Nach der Landung soll der Mann mit anderen Passagieren am Gepäckband in Streit geraten sein. Foto: facebook.com/Antalya.airport.havalimani/

Der Wuppertaler Zahnarzt Kristian B. wurde Anfang November in Untersuchungshaft genommen. Auslöser soll ein Streit am Gepäckband sein, der dann eskalierte. Was ihm genau vorgeworfen wird, ist unklar.

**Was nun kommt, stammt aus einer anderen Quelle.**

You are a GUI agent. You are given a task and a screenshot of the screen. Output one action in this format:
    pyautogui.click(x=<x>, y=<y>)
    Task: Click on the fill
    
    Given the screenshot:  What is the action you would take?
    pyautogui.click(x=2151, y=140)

Wie diese Woche bekannt wurde, ist ein Deutscher nach einem Streit am Flughafen im türkischen Urlaubsort Antalya im November festgenommen worden. Der 63 Jahre alte Mann aus Wuppertal sitze in Untersuchungshaft und müsse sich am 8. Dezember vor einem Gericht in Antalya verantworten, sagte sein Anwalt Rüdiger Deckers der Deutschen Presse-Agentur. Ihm könnten bis zu zwei Jahre Haft drohen.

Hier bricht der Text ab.